** SUPPLIED MATERIAL follows **

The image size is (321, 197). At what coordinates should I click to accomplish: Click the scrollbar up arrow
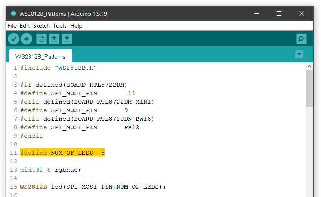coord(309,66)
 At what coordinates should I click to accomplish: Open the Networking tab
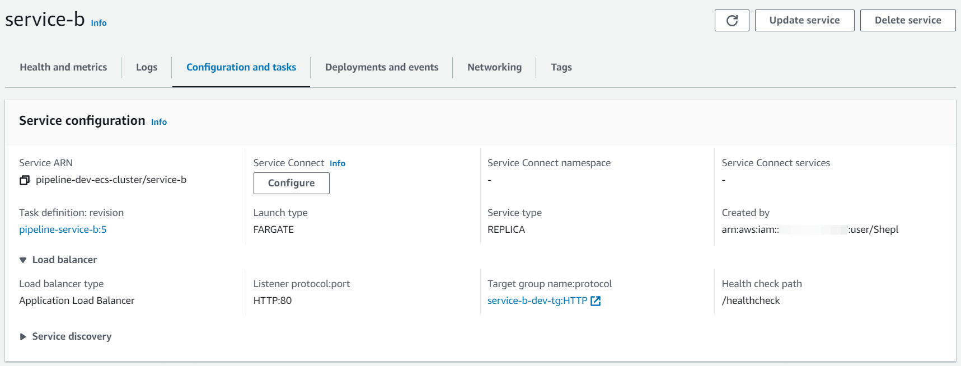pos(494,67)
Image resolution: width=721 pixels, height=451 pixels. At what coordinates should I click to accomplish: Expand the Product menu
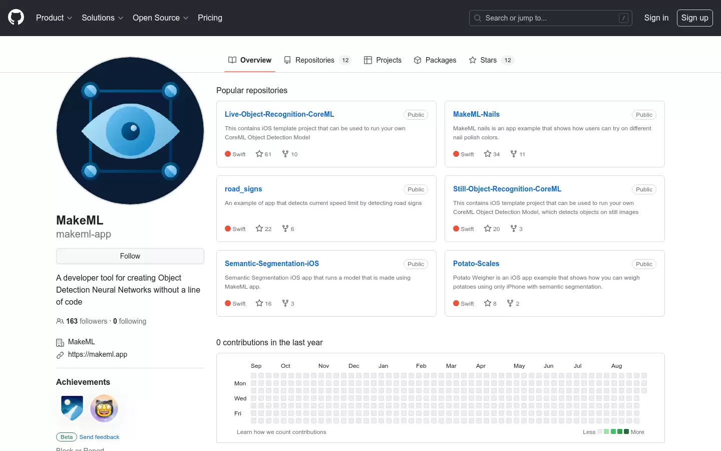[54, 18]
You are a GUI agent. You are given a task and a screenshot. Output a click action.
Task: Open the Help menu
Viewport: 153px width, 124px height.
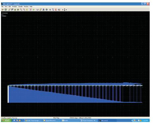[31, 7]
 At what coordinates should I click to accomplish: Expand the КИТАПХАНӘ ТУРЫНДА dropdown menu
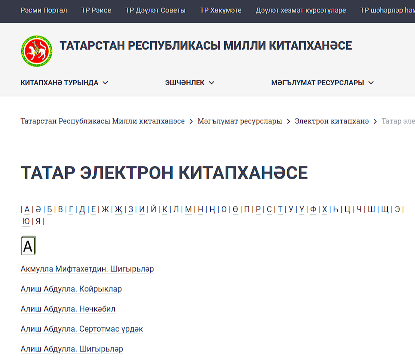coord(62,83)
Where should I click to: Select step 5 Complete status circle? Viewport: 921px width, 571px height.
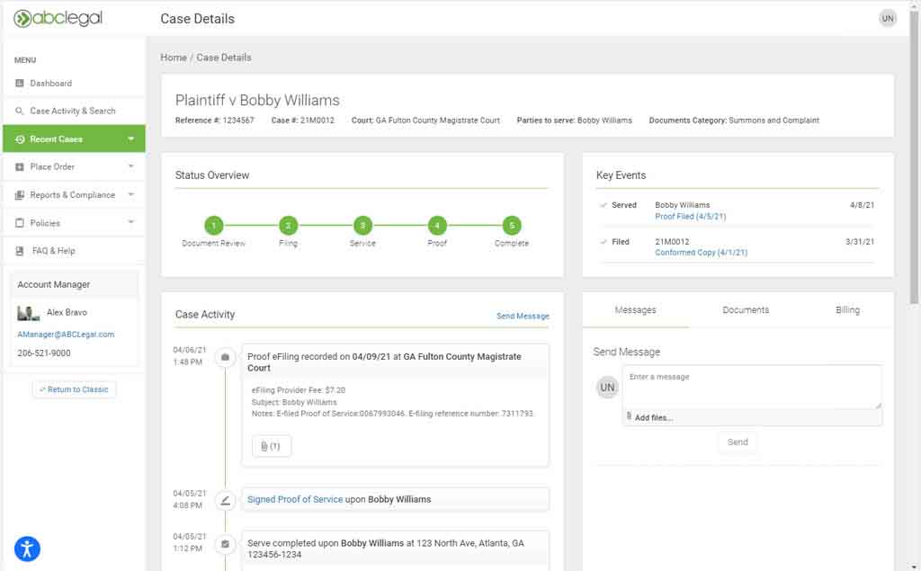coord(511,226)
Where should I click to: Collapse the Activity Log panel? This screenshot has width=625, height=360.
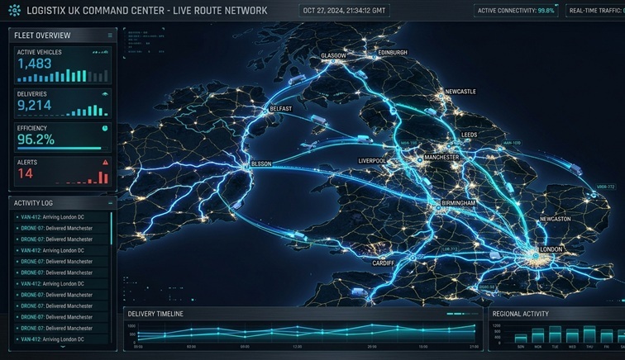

** End of SUPPLIED MATERIAL **

Restate each record from above word for word, excluding any picture it holds.

_TASK RESPONSE_
The image size is (321, 197). At what coordinates should I click to accomplish: Click the scrollbar up arrow
coord(309,66)
 At what coordinates should I click to accomplish: Open the Networking tab
pos(494,67)
Image resolution: width=721 pixels, height=451 pixels. At what coordinates should I click to accomplish: Expand the Product menu
[54, 18]
You are a GUI agent. You are given a task and a screenshot. Output a click action.
Task: Open the Help menu
Viewport: 153px width, 124px height.
[31, 7]
 At what coordinates should I click to accomplish: Expand the КИТАПХАНӘ ТУРЫНДА dropdown menu
coord(62,83)
Where should I click to: Select step 5 Complete status circle? Viewport: 921px width, 571px height.
coord(511,226)
Where should I click to: Collapse the Activity Log panel? This screenshot has width=625, height=360.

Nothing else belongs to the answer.